Ten days later, Mcorazao took another crack at massaging the same block of Ahmadinejad text:
"He has been widely quoted as calling for the dissolution of the state of Israel and its government which he does not regard as legitimate or representative of the population. Like many in the Muslim world he has called for 'free elections' in the region giving the Palestinians a stronger voice in the region's future. One of his most notorious statements was one in which, according to some translations, he called for Israel to be 'wiped off the map,' but interpretations of this statement vary widely. He has also been condemned for describing the Holocaust as a myth to make 'the innocent nation of Palestine pay,' leading to accusations of anti-Semitism. In response to these criticisms, Ahmadinejad said, 'No, I am not anti-Jew, I respect them very much.' "
Poetry it's not. But something about that wording hit the right conciliatory note. Or maybe the combatants simply were worn out. "I like what you've done there, avoiding alarmist words and smears, while covering his rhetoric," wrote "Palestine Remembered."
Pejman47 was uncomfortable with attributing "notorious statements" to Ahmadinejad. Too judgmental. He suggested substituting "criticized statements."
Done.
Someone else homed in on the Ahmadinejad quote fragment "to make 'the innocent nation of Palestine pay.' " "Flagrant Neutral Point of View violation," he said. How about scratching that line?"
Done.
The remaining details were quickly ironed out. On Nov. 22, 2007, Bryant announced the mediation was a success and unlocked the Ahmadinejad biography, leaving a note on the discussion forum: "This page has been unprotected . . . Cheers."
IN THE MONTHS SINCE BRYANT UNLOCKED THE AHMADINEJAD ENTRY, there have been signs that the consensus he forged might not last. In May, "Rosywounds" griped that the article is "bloated beyond belief," while promising to take it upon himself to beef up the foreign policy section. "Shalom Freedman" wanted to revisit the threat Ahmadinejad presents to American democracy and Israel.
"Can an article lead be worked on, and argued about, and mediated, and still be written poorly and not very informative?" asked "BoogaLouie."
More experienced editors encouraged BoogaLouie to proceed with caution before doing any rewriting. On Memorial Day, Pejman47, the Ahmadinejad defender who requested a mediator, briefly returned to action. He sounded battle-fatigued.
"The current lead, although not perfect, is the result of a long 'painful mediation,' " he wrote. "Please, review the discussion . . . . Unfortunately, the other guys at the previous mediation and I don't have time for repeating the same reasoning again and again and again."
As for Roozbeh Pournader, he says the Ahmadinejad entry covers the politics well but fails to explore the Iranian leader's hero status in much of the Muslim world. He has no desire to edit the entry. He's just happy that he's no longer living under Ahmadinejad's rule. In February, he and his wife left Iran and moved to California, where he is working for a Silicon Valley tech company.

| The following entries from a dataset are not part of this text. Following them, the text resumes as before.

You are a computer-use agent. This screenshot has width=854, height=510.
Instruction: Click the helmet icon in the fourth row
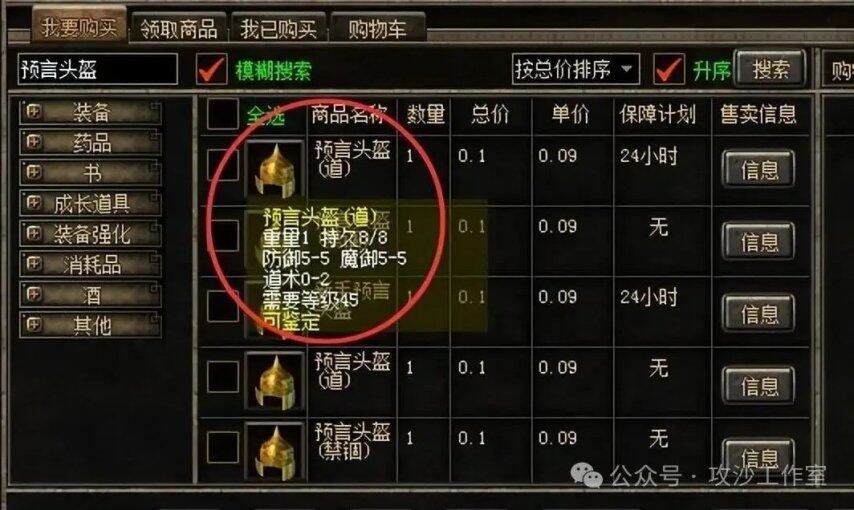(x=275, y=380)
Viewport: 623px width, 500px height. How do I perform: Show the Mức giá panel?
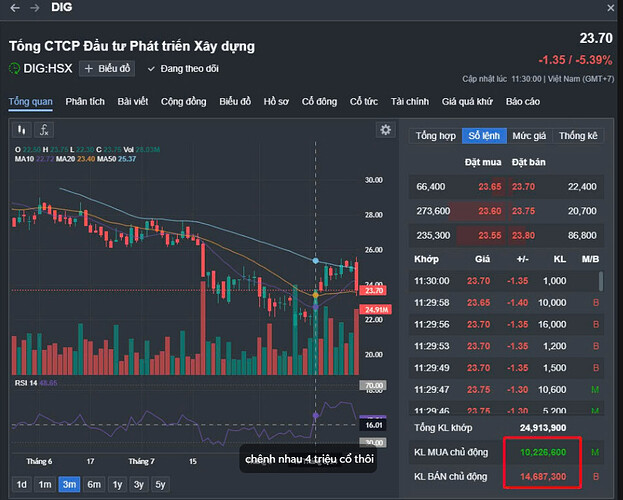(x=529, y=136)
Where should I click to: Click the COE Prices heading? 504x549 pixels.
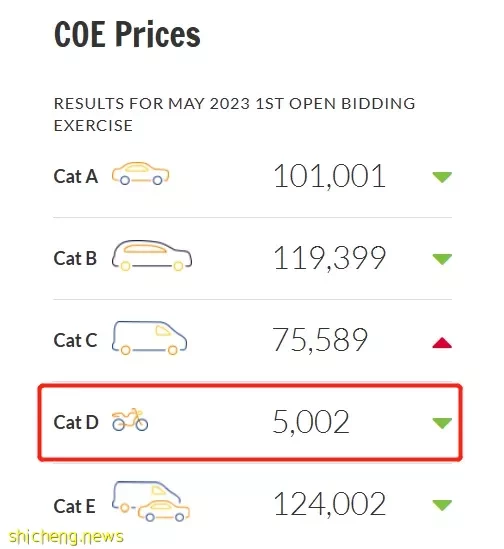[127, 34]
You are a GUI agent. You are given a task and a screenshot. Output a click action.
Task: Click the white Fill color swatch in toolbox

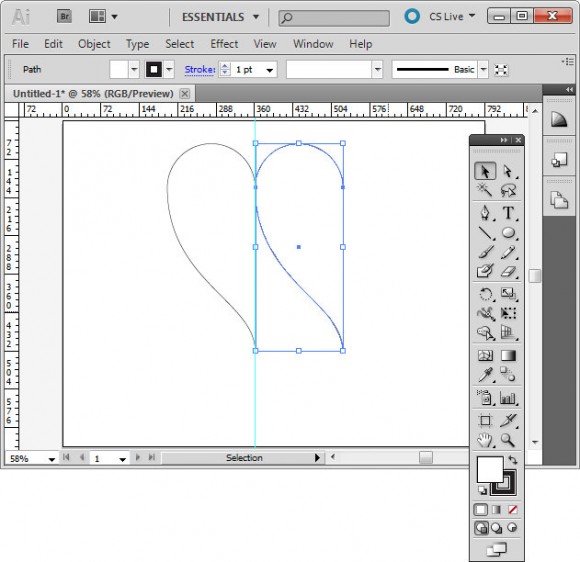click(x=490, y=469)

Pournader says he finds his adopted country "surprising" in many ways. The level of choice is daunting. In Iran, "you want to buy a car," he says, "there were only two cars you could afford, there were only three colors you could choose." In America, that most Wikipedian of nations, there are so many makes and models. So much information at your fingertips. Sometimes, he says, it's too much.